With cries of ‘Cod! Cod!’ ‘Haddock!’ ‘Plaice!’ a gang of bobbers was at work winching the last of the Arctic Fox’s catch up in baskets from the hold and swinging them on ropes to the men waiting on the quayside – called ‘bobbers’, Lynn had been told, because they often had to ‘bob’ out of the way as baskets laden with roughly ten stone of fish came hurtling towards them. The bobbers tipped the fish into the kits and swung the empty baskets back on their ropes as if working to a rhythm, never missing a beat.
Lynn’s father was walking towards her dressed in clean shore clothes after a good hot shower and change from greasy boiler suit and boots. Medium height, medium weight, good humoured and easygoing, he was the rock she had always been able to depend on.
‘Well, this makes a change. It’s not often anybody comes to meet me these days. I’d have thought you’d still be tucked up in bed with that husband of yours.’ He gave her a quizzical smile and dropped his black oilskin sea bag to give her a bear hug. ‘Did you miss your old dad that much then?’
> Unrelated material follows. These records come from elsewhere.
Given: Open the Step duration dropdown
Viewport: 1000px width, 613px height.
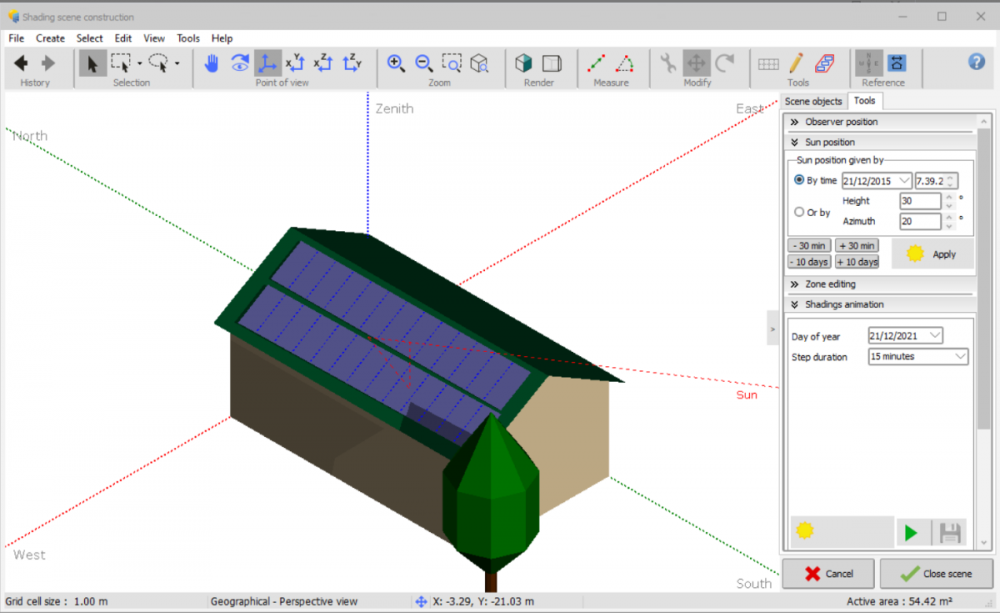Looking at the screenshot, I should coord(918,356).
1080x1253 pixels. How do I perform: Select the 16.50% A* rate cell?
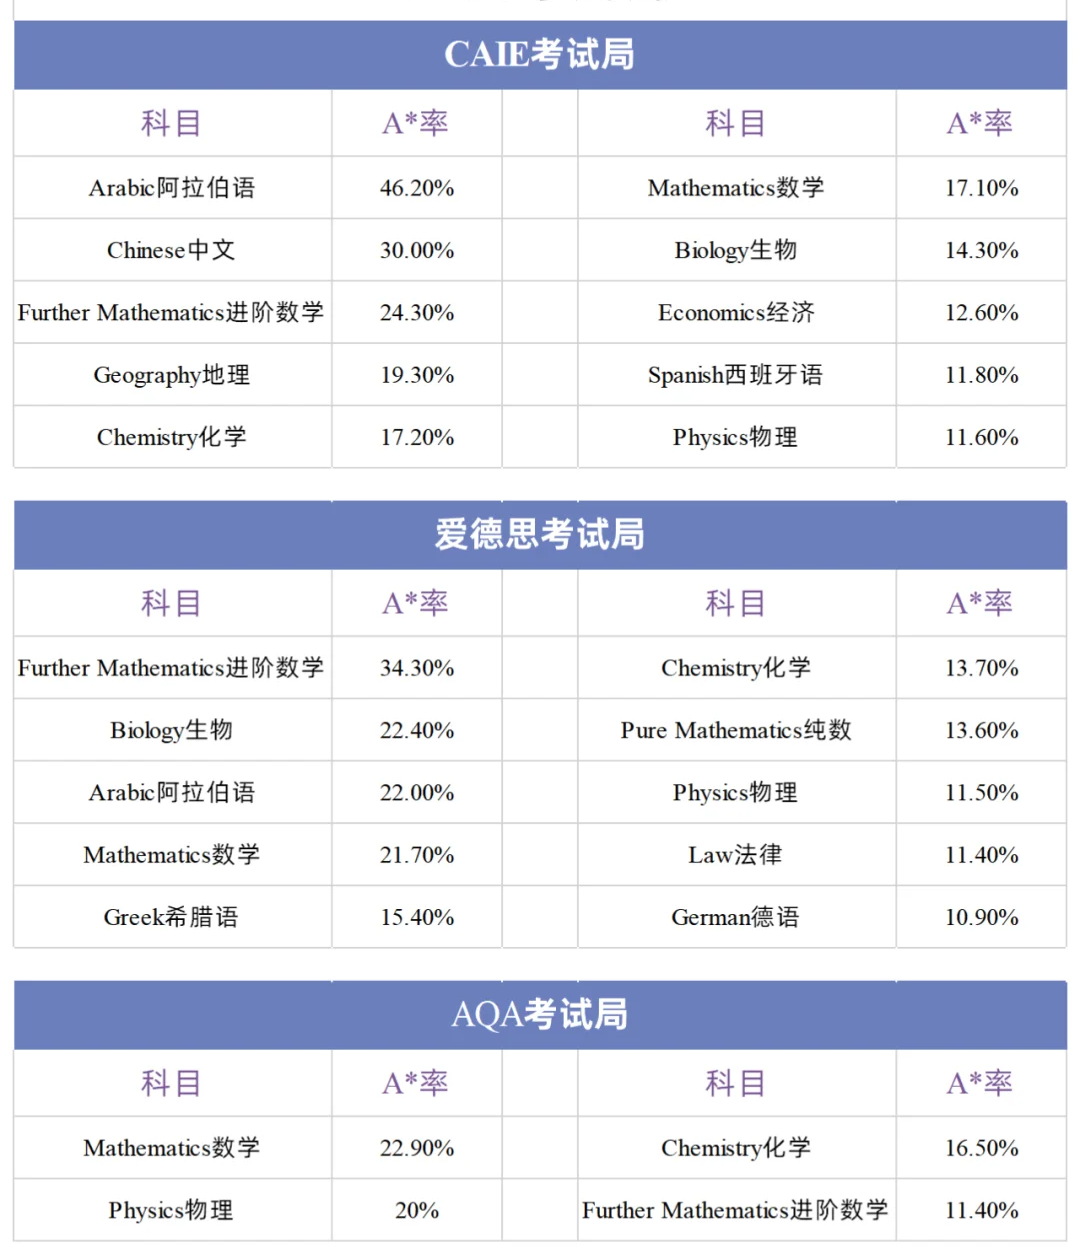click(982, 1148)
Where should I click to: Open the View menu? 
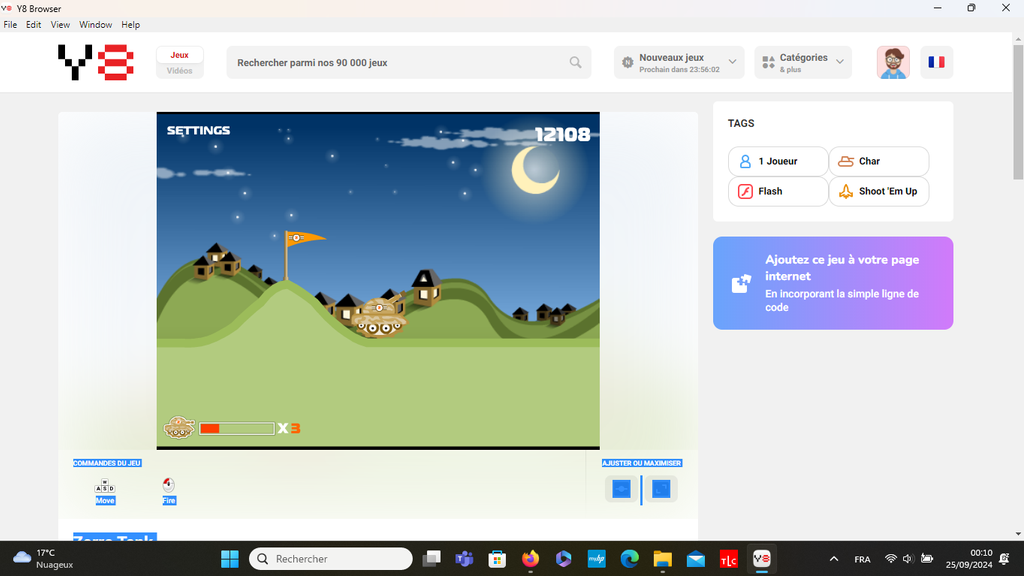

She felt a pang of guilt at that, and for the first time she noticed the sprinkling of white hairs among the brown, and the lines around dark eyes that were as warm as ever. She took his arm and squeezed it.
“Course I missed you. I always did, didn’t I? Did you have a good trip?’
‘We caught plenty of fish, but I won’t say we had a good trip until I know what the market’s like.’
‘Have you seen our Anthony?’
‘He was in before us. Probably home by now.’
The kits containing the fish from the Arctic Fox and all the other trawlers would soon stretch for nearly a mile along the quayside, each labelled with the owner’s name, ready for sale. The prices always started higher than anybody wanted to pay and gradually came down, Dutch auction style. Lynn and her father stopped for a while to watch.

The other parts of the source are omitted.